Ag Notes

Trump Admin Still Has Some Biofuels Work to Do

 

Last Tuesday President Donald Trump made a campaign trip to Council Bluffs, Iowa. There he told a very excited crowd his administration would be backing corn farmers and ethanol.

The President leaned into the mic and gave corn farmers a little insider news they’ve been clamoring to hear since U.S. EPA pronounced gasoline blended with 15 percent ethanol would be ok to use in all cars made since 2001, “We are a little bit early. I shouldn’t say it now, but we are going with E15 year-round.”

Mr. Trump is a little early. Today E15 can be used about 9 months out of the year in much of the nation. During those other three months, the summer months, it has been prohibited. U.S. EPA will need to write some rules about how to make the year-round use happen. Those will need to be approved, and clearly the oil industry will mount court challenges.

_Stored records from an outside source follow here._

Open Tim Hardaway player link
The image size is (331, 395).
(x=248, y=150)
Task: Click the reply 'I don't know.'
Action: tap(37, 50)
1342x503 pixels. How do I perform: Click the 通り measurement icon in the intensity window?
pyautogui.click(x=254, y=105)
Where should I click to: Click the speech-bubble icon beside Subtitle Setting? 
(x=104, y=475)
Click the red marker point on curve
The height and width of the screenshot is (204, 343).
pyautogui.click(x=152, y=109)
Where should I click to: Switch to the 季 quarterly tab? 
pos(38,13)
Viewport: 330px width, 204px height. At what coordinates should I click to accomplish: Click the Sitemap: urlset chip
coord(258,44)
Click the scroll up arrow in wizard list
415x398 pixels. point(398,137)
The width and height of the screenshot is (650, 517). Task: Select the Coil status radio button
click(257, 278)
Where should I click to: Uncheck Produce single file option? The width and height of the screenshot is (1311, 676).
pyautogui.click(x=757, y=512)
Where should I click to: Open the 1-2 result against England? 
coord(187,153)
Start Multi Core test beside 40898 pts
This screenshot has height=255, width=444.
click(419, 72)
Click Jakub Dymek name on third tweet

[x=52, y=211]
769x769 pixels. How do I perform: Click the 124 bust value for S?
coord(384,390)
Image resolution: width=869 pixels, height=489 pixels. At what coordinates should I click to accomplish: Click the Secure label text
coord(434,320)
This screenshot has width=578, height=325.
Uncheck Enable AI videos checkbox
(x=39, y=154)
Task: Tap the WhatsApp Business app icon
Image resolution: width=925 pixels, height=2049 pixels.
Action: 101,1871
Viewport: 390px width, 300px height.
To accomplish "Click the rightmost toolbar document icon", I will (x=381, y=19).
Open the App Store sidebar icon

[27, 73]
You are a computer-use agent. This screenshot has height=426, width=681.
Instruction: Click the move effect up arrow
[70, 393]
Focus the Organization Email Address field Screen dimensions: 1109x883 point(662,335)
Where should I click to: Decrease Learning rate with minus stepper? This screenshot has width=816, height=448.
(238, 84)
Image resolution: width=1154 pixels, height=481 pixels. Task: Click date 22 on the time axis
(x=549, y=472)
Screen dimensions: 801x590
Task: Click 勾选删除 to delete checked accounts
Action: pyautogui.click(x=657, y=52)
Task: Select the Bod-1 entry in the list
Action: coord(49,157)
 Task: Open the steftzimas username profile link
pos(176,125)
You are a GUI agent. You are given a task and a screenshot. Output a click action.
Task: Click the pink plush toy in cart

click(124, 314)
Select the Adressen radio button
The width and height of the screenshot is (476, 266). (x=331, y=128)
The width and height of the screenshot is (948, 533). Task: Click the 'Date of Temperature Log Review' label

If all goes well more corn will be used to make ethanol for E15, but it won’t make a difference in the balance sheets for corn says University of Illinois Agricultural Economist Scott Irwin, “Not for this year and I am confident not for next year.”

So the E15 announcement, while a long run win for corn ethanol, rings a little hollow. The Administration’s other big farm country biofuels problem is EPA’s use of the Small Refinery Exemptions or SRE. The good news here, says Illinois’ Irwin, is that ethanol usage has been holding strong despite EPA letting some refineries out of the mandate to produce gasoline blended with a home grown fuel like ethanol made from corn.

However, there is a problem with oil pressed from soybeans to make biodiesel says Irwin, “And the total amount of biodiesel, because of the Small Refinery Exemptions, has probably gone down at least 10 percent. So, there has been real demand destruction from the Small Refinery Exemptions, but it is in biodiesel and not ethanol.”

US EPA has through November to announce its final decisions related to the volume of biofuels it will require in the nation’s gasoline supply in 2019. It may or may not include some guidance on how it expects to use the Small Refinery Exemptions going forward. So far, it has said it will make no comment on that point.